Она перебросила ногу, легла сверху, сунула пальцы меж его зубов, язык благодарно засуетился, из-под него пошла теплая слюна, – уже было ей понятно, что людоеды выделяют физиологические жидкости сверхобильно, для наилучшего и бесшумного скольжения, по пути к жертве, а также для смачивания глотки, в процессе проглатывания, – этими же пальцами, вынув их из пасти, взяла упыря за горло, другой рукой вцепилась в грудь, погрузила ногти. Наползла. Попыталась сдержать стон, потом подумала – зачем сдерживаюсь, кого стесняюсь, с какой стати прятать эмоции?
А ведь ей еще повезло, приличный достался упырь, воспитанный, осторожный, а попади они с Борисом в лапы того, с перстнем, – тот проглотил бы без церемоний и ее, и принца, и белого коня вместе с копытами.
Стала добавлять бедрами, резче, грубее, пресекла попытку взять себя за плечи, опять застонала, этажом выше в унисон орала соседка, судя по голосу – весьма бодрая женщина, упырь задрожал и стал выгибаться, глаза его были открыты, но смотрели куда-то мимо, в пространство, рот оскален, теперь совать туда пальцы было, пожалуй, рискованно, ноги уже затекли, но надо было продолжать и даже добавить темпа; по спине и животу побежал было ток удовольствия, но тут же пропал, всё превратилось в работу, в физические усилия, пошлые фрикции, туда-сюда, быстрее и быстрее, в мозгу – единственная мысль: «Когда же, черт возьми, с тебя будет довольно»?
Наверху опять что-то разбили, но она не обратила внимания, потому что упырь захрипел и наподдал тазом, сбив ее с ритма, и она поняла, что ничего не получится, переоценила силы, не смогла, что-то сделала не так, в досаде и ярости размахнулась и ударила его по лицу, выругалась, почти вскочила, но оказалось, что нет, всё получилось, упырь уже выл и содрогался; пришлось схватить его рукой и помочь; а что, даже упырям и людоедам иногда приходится помогать; и когда он изверг первую порцию семени, девочка Лю, крепко сжав одной рукой его член, дотянулась другой до прикроватного столика, схватила пепельницу – в ней было не меньше двух килограммов, – отпустила член, обеими руками подняла бронзовое чудовище и обрушила на голову людоеда.
Он заорал, но этажом выше тоже орали. Из рассеченного лба быстро побежала кровь. Девочка Лю опять подняла свое оружие и опустила, собрав все силы.
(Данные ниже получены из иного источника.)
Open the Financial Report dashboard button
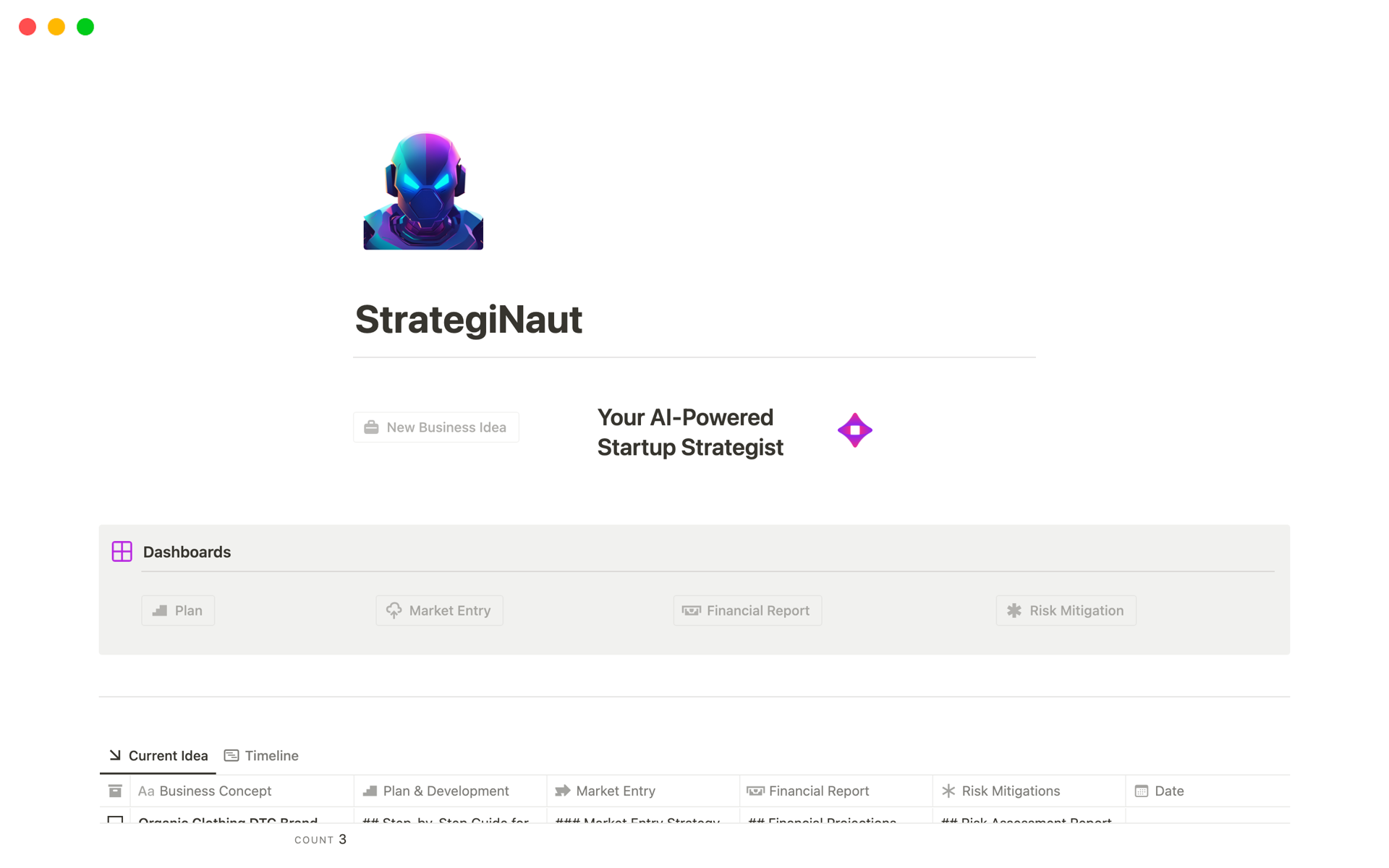This screenshot has height=868, width=1389. pyautogui.click(x=747, y=610)
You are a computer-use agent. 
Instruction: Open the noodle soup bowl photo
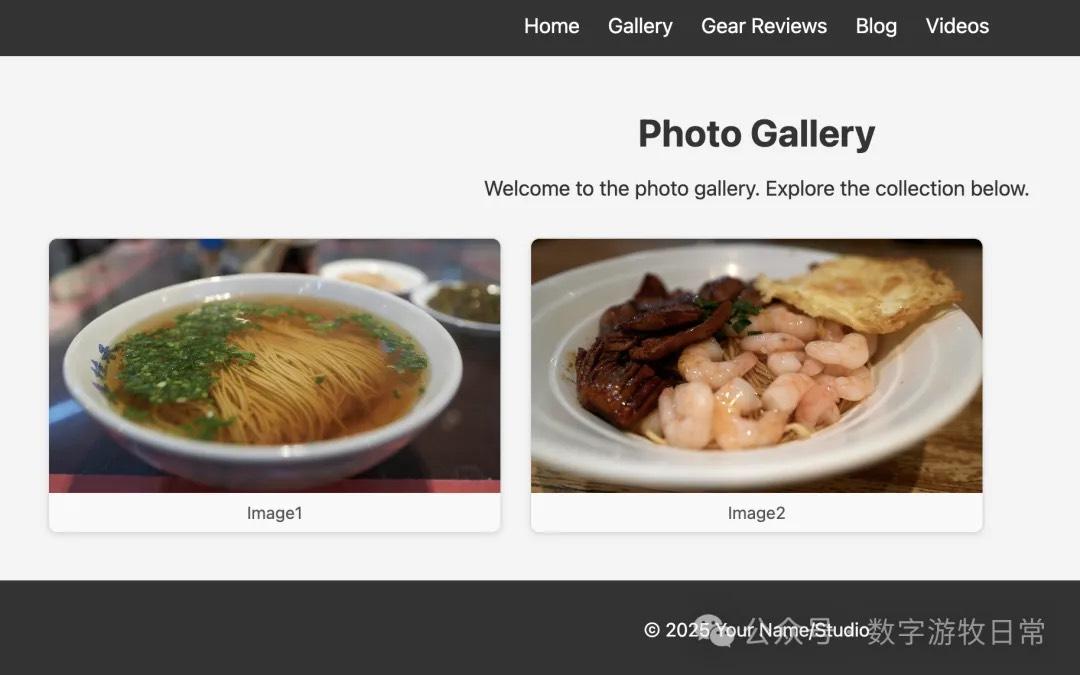tap(275, 366)
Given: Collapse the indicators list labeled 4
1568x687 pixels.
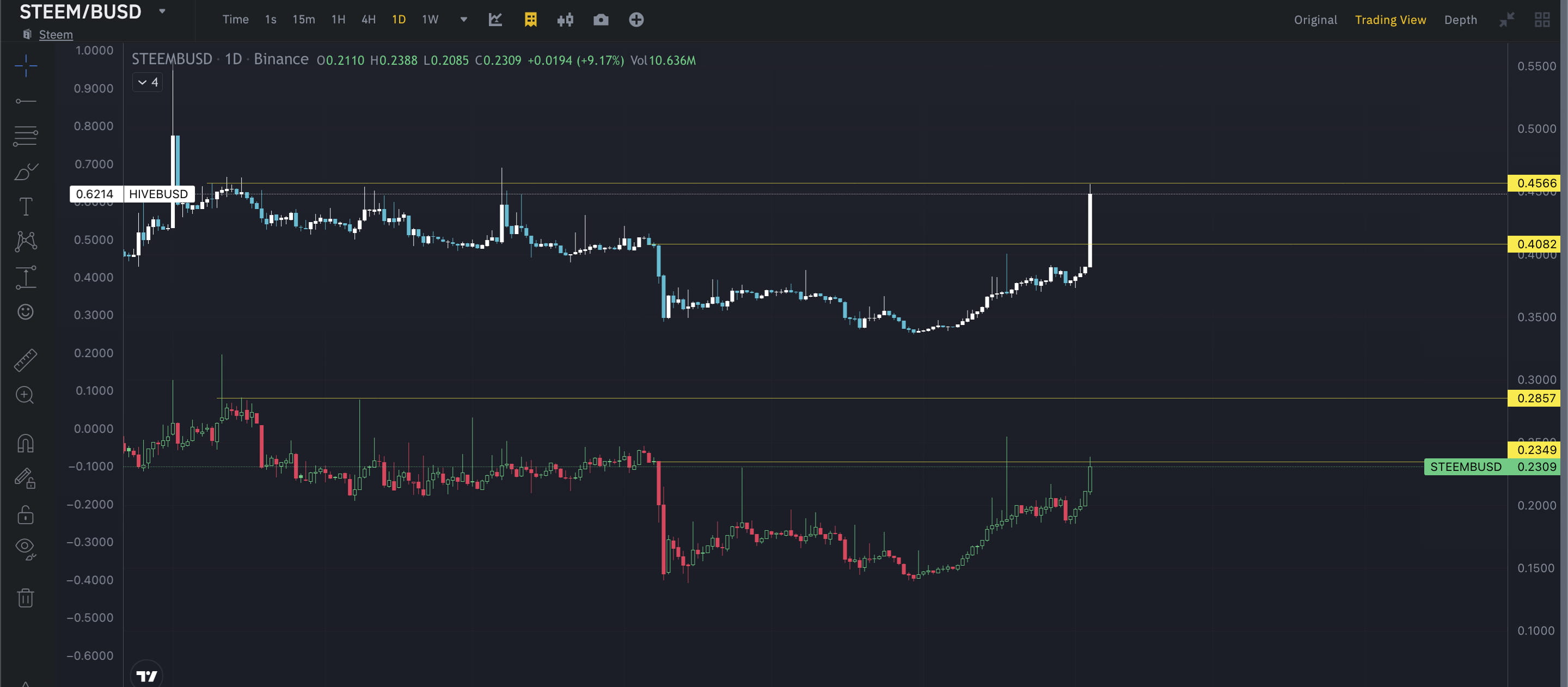Looking at the screenshot, I should (146, 82).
Голова оказалась неожиданно крепкая, звук удара – дикий, отвратительный, но главное – упырь оставался в сознании, кричал, пытался отползти и шарил вокруг себя руками.
Третий удар. И четвертый.
Четверка всегда была ее любимое число. Она и в школе, как правило, получала только четверки. Аттестат – выставка четверок, кроме высших баллов по алгебре и геометрии.
До трех считают только дураки. Умные люди знают: на раз-два-три ничего не происходит. Нужно добавить еще один раз.
А вот китайцы не любят четверку, по-китайски «четыре» звучит как «смерть».
Он не выключился, продолжал стонать, оскаленный, залитый кровью, шипел «с-с-с-у-у-у-к-а-а-а...» – но почти не шевелился, и она рванулась к сумке, достала наручники, схватила людоеда за скользкую руку, потащила, он оказался очень, очень тяжелый, пришлось упираться изо всех сил – хорошо, что не более метра пространства отделяло кровать от окна, от трубы отопления под толстой деревянной пластиной подоконника.
Приковала одну руку, вернулась к сумке, вытащила вторые браслеты, сомкнула железо на запястье, но упырь уже пришел в себя.
Захрипел угрозы, оскалился, подтянул под себя ноги, и она вцепилась зубами в его пальцы.
Пока тянулась к трубе – он дважды попытался ударить ее головой. Двойка – цифра быстрая и сильная, но удары не получились, спустя мгновение зубчатый замок издал серию быстрых щелчков; она отпрянула.
– Тварь... – простонал упырь. – Зачем, тупая ты тварь... Зачем?
Она снова взяла пепельницу. Подшагнула. Подняла над головой.
– Я буду бить тебя, пока твоя башка не лопнет.
– Стой... Не... – он разлепил затекший кровью глаз. – Не надо.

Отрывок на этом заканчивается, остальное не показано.